OBJECTIVES »
**a.** In the forum thread about extracting PDF text with pymupdf, retype the passage that begins at the words "This is the" and stops after the words "6 # print(selection)".
**b.** In the forum thread about extracting PDF text with pymupdf, what does the reply say Python returns when a function does not explicitly return anything?
**c.** Write a continuation of the forum thread about extracting PDF text with pymupdf, starting after its final sentence.

SELECTED EXCERPT »
◆ ◆ ◆

Reputation: 1177
I know there are many libraries to extract text from PDF. Specifically, I've been having some difficulty with pymupdf.
From the documentation here: https://pymupdf.readthedocs.io/en/latest/app4.html#sequencetypes
I was hoping to use select()
to pick an interval of pages, and then use getText()
This is the doc I am using linear_regression.pdf
import fitz
s = [1, 2]
doc = fitz.open('linear_regression.pdf')
selection = doc.select(s)
text = selection.getText(s)
But I get this error:
---------------------------------------------------------------------------
AttributeError Traceback (most recent call last)
<ipython-input-23-c05917f260e7> in <module>()
6 # print(selection)
7 # text = doc.get_page_text(3, "text")
----> 8 text = selection.getText(s)
9 text
AttributeError: 'NoneType' object has no attribute 'getText'
So I'm assuming select()
is not being used right
thanks so much
Upvotes: 1
Views: 2006
Reputation: 5560
select
here, according to the documentation, modifies doc
internally and does not return anything. In Python, if a function does not explicitly return anything, it will return None
, which is why you see that error.

◆ ◆ ◆

DATASET EXCERPT »
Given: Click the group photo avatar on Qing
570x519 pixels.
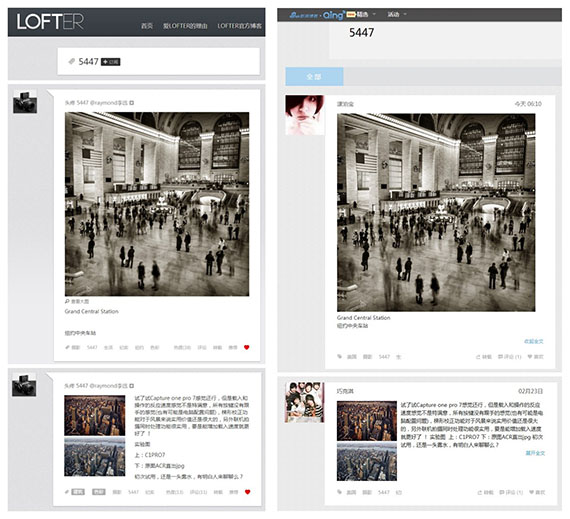Looking at the screenshot, I should (x=305, y=402).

◆ ◆ ◆

RESPONSES TO THE TASKS »
**a.**
This is the doc I am using linear_regression.pdf
import fitz
s = [1, 2]
doc = fitz.open('linear_regression.pdf')
selection = doc.select(s)
text = selection.getText(s)
But I get this error:
---------------------------------------------------------------------------
AttributeError Traceback (most recent call last)
<ipython-input-23-c05917f260e7> in <module>()
6 # print(selection)

**b.** None

**c.**
However, Document
provides a method called get_page_text
which allows you to get the text from a specific page (0 indexed). So for your example, you could write:
import fitz
s = [1, 2] # pages 2 and 3
doc = fitz.open('linear_regression.pdf')
text_by_page = [doc.get_page_text(i) for i in s]
Now, you have a list, where each item in the list is the text from a different desired page. A simple way to convert this to a string is:
text = ' '.join(text_by_page)
which joins the two pages with a space between the last word of the first page and the first word of the last (as if there was no page break at all).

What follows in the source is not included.